§ DATA IN THIS EXERCISE:
-*-

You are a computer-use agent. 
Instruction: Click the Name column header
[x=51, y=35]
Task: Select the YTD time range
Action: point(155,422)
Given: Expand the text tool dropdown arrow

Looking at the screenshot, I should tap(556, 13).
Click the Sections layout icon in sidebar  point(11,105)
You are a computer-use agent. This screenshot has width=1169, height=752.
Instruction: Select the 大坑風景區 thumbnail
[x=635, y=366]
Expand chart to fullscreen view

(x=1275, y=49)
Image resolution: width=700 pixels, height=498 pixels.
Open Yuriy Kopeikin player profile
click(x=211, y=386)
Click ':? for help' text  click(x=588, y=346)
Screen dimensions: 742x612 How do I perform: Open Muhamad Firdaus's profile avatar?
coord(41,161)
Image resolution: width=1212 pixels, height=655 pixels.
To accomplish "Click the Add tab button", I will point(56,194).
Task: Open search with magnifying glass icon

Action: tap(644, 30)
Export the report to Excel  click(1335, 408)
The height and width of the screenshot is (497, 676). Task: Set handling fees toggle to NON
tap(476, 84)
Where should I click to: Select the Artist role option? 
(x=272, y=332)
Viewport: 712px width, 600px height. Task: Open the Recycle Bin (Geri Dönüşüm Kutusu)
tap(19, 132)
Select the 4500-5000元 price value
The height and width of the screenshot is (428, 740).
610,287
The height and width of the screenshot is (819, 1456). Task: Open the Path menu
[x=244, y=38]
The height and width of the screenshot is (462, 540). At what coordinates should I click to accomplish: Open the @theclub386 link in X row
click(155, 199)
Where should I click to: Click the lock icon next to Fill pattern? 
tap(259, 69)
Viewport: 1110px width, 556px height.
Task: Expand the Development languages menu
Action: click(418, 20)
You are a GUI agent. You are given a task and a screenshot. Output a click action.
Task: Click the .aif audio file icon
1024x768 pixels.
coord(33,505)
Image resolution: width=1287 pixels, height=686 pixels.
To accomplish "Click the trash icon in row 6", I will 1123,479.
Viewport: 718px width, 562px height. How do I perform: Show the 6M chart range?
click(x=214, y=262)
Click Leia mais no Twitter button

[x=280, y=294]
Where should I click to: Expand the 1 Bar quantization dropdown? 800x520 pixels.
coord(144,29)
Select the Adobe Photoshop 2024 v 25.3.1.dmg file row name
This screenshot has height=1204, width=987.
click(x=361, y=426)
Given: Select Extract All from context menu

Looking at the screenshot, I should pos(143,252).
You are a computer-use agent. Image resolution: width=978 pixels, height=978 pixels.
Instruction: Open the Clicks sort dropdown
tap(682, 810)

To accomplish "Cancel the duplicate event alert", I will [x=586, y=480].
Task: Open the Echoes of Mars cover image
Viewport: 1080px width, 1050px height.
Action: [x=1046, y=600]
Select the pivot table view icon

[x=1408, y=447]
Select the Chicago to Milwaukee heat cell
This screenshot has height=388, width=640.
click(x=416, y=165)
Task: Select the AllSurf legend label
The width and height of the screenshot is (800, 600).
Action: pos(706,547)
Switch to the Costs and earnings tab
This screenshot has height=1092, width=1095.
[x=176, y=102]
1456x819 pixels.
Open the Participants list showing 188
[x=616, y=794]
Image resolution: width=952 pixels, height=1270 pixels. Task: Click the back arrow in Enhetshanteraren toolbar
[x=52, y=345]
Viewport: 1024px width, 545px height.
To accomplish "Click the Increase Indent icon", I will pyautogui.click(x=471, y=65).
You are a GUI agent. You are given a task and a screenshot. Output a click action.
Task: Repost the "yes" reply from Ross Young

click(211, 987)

-*-

§ WHAT NEEDS TO BE DONE:
For the word "will", return every line of the records that holds it.

§ ANSWER BOX:
To accomplish "Click the Add tab button", I will point(56,194).
To accomplish "Click the trash icon in row 6", I will 1123,479.
To accomplish "Cancel the duplicate event alert", I will [x=586, y=480].
To accomplish "Click the Increase Indent icon", I will pyautogui.click(x=471, y=65).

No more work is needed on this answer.